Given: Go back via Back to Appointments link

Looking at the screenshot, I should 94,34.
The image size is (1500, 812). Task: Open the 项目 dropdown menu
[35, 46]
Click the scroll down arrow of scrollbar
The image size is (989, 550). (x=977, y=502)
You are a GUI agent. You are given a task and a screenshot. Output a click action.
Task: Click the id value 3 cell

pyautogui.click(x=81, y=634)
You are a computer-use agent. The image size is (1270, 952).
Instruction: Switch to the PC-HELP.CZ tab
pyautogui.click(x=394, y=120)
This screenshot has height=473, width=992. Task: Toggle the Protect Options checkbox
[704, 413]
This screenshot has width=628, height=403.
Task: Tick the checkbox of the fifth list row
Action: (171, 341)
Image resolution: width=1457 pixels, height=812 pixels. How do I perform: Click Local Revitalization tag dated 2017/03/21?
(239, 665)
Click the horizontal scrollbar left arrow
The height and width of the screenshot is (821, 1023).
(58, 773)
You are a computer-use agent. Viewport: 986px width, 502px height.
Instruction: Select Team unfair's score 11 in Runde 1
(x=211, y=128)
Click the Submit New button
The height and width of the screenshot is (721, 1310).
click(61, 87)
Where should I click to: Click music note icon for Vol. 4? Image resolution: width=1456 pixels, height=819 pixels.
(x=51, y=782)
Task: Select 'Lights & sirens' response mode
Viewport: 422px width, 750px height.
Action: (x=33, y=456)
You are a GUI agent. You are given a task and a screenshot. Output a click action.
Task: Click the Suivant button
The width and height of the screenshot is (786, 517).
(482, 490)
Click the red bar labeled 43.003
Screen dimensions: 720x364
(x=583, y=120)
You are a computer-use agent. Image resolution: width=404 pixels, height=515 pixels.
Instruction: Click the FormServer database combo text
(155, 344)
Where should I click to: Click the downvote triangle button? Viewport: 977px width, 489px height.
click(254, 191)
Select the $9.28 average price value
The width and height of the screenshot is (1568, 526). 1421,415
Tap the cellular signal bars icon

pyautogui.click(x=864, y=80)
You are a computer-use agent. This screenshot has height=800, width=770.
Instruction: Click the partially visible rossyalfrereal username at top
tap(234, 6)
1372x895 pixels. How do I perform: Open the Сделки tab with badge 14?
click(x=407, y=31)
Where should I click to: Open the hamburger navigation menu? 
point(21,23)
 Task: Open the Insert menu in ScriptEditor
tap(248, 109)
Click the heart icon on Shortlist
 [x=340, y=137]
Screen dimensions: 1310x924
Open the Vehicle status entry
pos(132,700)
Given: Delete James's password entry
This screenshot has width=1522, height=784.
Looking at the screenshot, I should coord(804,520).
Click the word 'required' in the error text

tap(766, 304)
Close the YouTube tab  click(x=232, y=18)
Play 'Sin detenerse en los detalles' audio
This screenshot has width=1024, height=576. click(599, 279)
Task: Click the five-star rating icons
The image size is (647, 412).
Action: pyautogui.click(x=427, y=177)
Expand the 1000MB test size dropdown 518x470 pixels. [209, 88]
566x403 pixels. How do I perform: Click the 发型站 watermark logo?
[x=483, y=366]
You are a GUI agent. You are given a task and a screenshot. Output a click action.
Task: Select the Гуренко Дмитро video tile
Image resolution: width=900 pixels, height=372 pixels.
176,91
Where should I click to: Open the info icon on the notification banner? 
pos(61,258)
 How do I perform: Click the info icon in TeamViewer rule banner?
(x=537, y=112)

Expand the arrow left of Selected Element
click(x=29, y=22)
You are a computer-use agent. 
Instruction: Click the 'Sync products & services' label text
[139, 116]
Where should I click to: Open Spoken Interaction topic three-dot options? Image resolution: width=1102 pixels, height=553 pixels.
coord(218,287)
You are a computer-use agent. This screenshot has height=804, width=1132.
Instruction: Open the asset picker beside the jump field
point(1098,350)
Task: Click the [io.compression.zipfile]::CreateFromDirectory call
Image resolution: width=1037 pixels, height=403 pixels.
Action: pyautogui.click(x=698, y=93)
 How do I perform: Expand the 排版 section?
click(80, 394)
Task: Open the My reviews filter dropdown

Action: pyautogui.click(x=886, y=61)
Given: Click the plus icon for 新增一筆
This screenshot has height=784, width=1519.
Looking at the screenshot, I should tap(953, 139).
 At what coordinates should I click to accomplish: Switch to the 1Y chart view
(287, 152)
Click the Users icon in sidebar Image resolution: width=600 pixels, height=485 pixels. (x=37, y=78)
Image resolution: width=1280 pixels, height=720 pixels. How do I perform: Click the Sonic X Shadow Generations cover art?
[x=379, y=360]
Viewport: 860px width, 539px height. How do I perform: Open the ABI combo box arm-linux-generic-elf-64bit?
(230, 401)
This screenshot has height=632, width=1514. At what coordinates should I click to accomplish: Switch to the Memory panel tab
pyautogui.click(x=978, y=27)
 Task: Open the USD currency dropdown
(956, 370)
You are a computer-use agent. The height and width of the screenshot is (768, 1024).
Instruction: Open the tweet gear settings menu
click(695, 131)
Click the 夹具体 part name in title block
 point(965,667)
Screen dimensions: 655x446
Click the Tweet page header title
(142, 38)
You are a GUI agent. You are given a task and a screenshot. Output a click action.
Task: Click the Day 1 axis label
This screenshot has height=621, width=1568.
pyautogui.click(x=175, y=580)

• • • •

In the data above, which lines lie between the line with "Click the 夹具体 part name in title block" and the line with "Task: Click the Day 1 axis label", inclusive? Print those lines exactly and nothing else.

__WRITTEN ANSWER__:
Click the 夹具体 part name in title block
 point(965,667)
Screen dimensions: 655x446
Click the Tweet page header title
(142, 38)
You are a GUI agent. You are given a task and a screenshot. Output a click action.
Task: Click the Day 1 axis label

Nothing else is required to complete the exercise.